I want to dynamically start clusters from my Jupyter notebook for specific functions. While I can start the cluster and get the engines running, I am having two issues:

(1) I am unable to run the ipcluster command in the background. When I run the command through notebook, the cell is running till the the time the clusters are running, i.e. I can't run further cells in the same notebook. I can use the engines once they are fired in a different notebook. How can I run ipcluster in the background?

(2) My code is always starting 8 engines, regardless of the setting in ipcluster_config.py.

Code:

server_num = 3
ip_new = '10.0.1.' + str(10+server_num)
cluster_profile = "ssh" + str(server_num)

import commands
import time
commands.getstatusoutput("ipython profile create --parallel --profile=" + cluster_profile)

text = """
c.SSHEngineSetLauncher.engines = {'""" +ip_new + """' : 12}
c.LocalControllerLauncher.controller_args = ["--ip=10.0.1.163"]
c.SSHEngineSetLauncher.engine_cmd = ['/home/ubuntu/anaconda2/pkgs/ipyparallel-6.0.2-py27_0/bin/ipengine']
"""

with open("/home/ubuntu/.ipython/profile_" + cluster_profile + "/ipcluster_config.py", "a") as myfile:
    myfile.write(text)

result = commands.getstatusoutput("(ipcluster start --profile='"+ cluster_profile+"' &)")
time.sleep(120)
print(result[1])

Upvotes: 4

Views: 2284

Answers (2)

Ananay Gupta
Ananay Gupta

Reputation: 385

When I saw your answer unanswered on StackOverflow, I almost had a heart attack because I had the same problem.

But running the

ipcluster start --help 

command showed this:

--daemonize

This makes it run in the background.

So in your notebook you can do this:

no_engines = 6
!ipcluster start -n {no_engines} --daemonize

Note: This does not work on Windows according to

ipcluster start --help

Upvotes: 3

tachycline
tachycline

Reputation: 226

I am not familiar with the details of the commands module (it's been deprecated since 2.6, according to https://docs.python.org/2/library/commands.html) but I know that with the subprocess module capturing output will make the make the interpreter block until the system call completes.

Also, the number of engines can be set from the command line if you're using the ipcluster command, even without adjusting the configuration files.
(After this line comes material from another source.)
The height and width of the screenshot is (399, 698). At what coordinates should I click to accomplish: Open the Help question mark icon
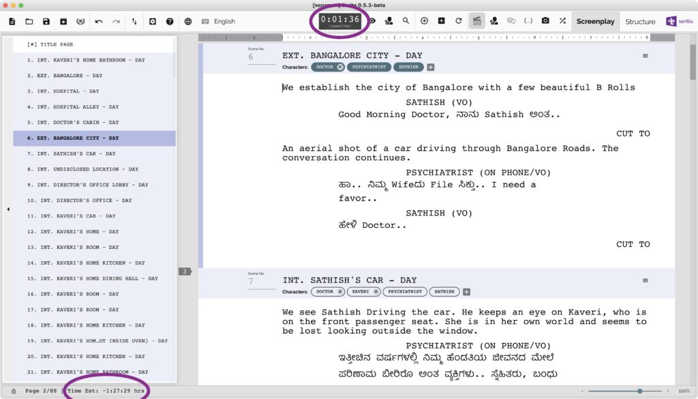[170, 21]
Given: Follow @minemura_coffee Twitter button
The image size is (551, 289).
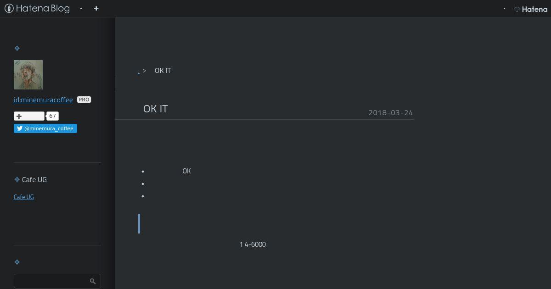Looking at the screenshot, I should 45,128.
So, something like this worked for me:

from ipyparallel import Client
import subprocess

nengines = 3 # or whatever
subprocess.Popen(["ipcluster", "start", "-n={:d}".format(nengines)])
rc = Client()
# send your jobs to the engines; when done do
subprocess.Popen(["ipcluster", "stop"])

This doesn't, of course, address the issue of adding or removing hosts dynamically (which from your code it looks like you may be trying to do), but if you only care how many hosts are available, and not which ones, you can make a default ipcluster configuration which includes all of the possible hosts, and allocate them as needed via code similar to the above.

Note also that it can take a second or two for ipcluster to spin up, so you may want to add a time.sleep call between your first subprocess.Popen call and trying to spawn the client.